Ogniwa w bateriach do telefonów są mniejsze od tych w laptopach, zagrożenie jest jednak podobne. Nokia twierdzi, że baterie będą się „przegrzewać, rozszerzać i wyskakiwać z telefonu (z powodu rozszerzania)”. Fiński potentat podaje, że nie odnotowano żadnych poważnych obrażeń ani szkód majątkowych.

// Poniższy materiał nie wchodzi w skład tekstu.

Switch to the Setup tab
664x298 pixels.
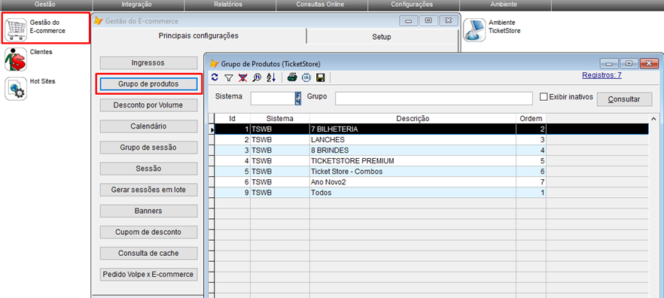382,37
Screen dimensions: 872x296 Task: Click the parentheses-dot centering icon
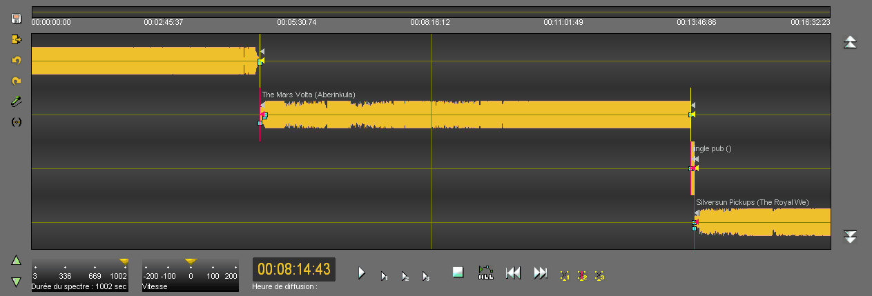click(x=17, y=122)
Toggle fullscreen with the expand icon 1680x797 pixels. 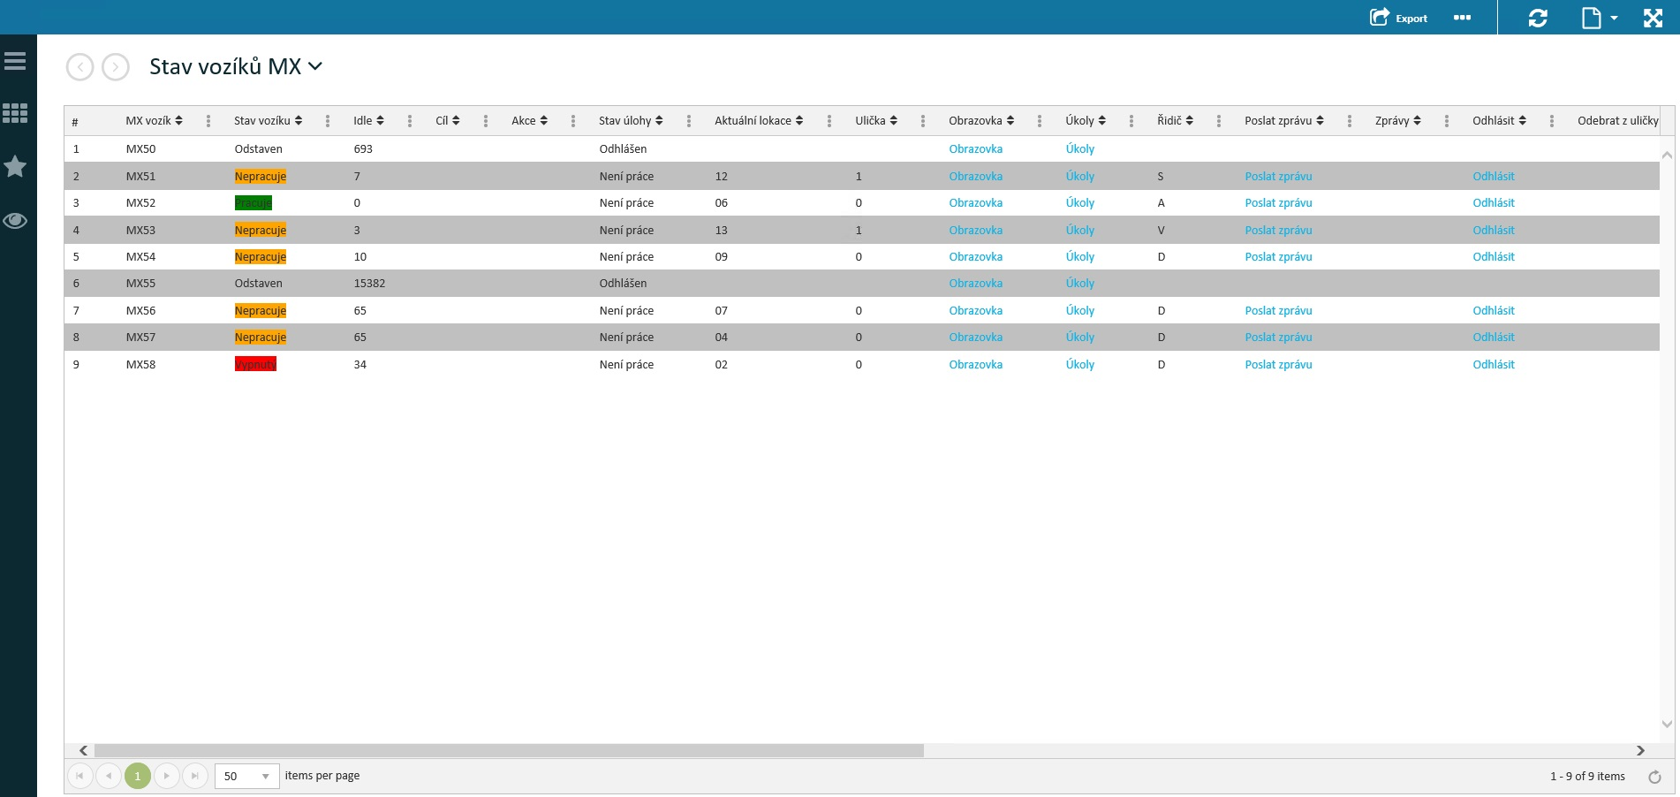click(1653, 18)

Firma Nokia ma kilku dostawców baterii BL-5C, którzy w sumie wyprodukowali ponad 300 milionów baterii BL-5C. Szacowane 46 milionów wadliwych bateryjek BL-5C zostało wyprodukowanych przez japońską Matsushita Battery Industrial Co., Ltd. od grudnia 2005 roku do listopada 2006 roku, z czego na całym świecie zanotowano około 100 przypadków przegrzewania. Firma Nokia podaje, że ściśle współpracuje z Matsushitą i wraz z odpowiednimi władzami przyjrzy się tej sprawie.


Nokia oferuje wszystkim klientom z rzeczonymi egzemplarzami BL-5C wymianę baterii za darmo. Pełną listę telefonów i formularz do sprawdzenia numeru seryjnego można znaleźć na stronie firmy.


Wezwania serwisowe w związku z bateriami są częste w świecie laptopów, ponieważ na całym świecie wymieniono od zeszłego roku ponad 10 milionów baterii litowo-jonowych. Na długiej liście producentów, którzy odczuli skutki problemów z ogniwami są firmy Sony, Dell, Apple, Lenovo i Toshiba.

Co ciekawe pod koniec ubiegłego roku firma Matsushita twierdziła, że produkuje na skalę masową baterie w ulepszonej technologii litowo-jonowej, która chroni przed przegrzewaniem. Nie jest jasne, czy technologia ta znalazła się w modelu BL-5C.

- Zawsze, gdy jakiś dostawca ma problem, powoduje to obawy co do samej technologii. Wyzwaniem, przed jakim stoimy, jest utwierdzenie użytkowników w tym, że baterie litowo-jonowe są bezpieczne – powiedział Michael Buckner, członek ścisłego kierownictwa Panasonic Energy Solutions Lab w wywiadzie dla DailyTech. – Bezpieczeństwo zawsze jest dla nas priorytetem numer jeden. Ubiegłoroczne wypadki tylko potwierdziły, że musimy w swoich projektach zwracać uwagę w pierwszej kolejności na bezpieczeństwo.

Komentarze

0
Zaloguj się, aby skomentować
avatar
Komentowanie dostępne jest tylko dla zarejestrowanych użytkowników serwisu.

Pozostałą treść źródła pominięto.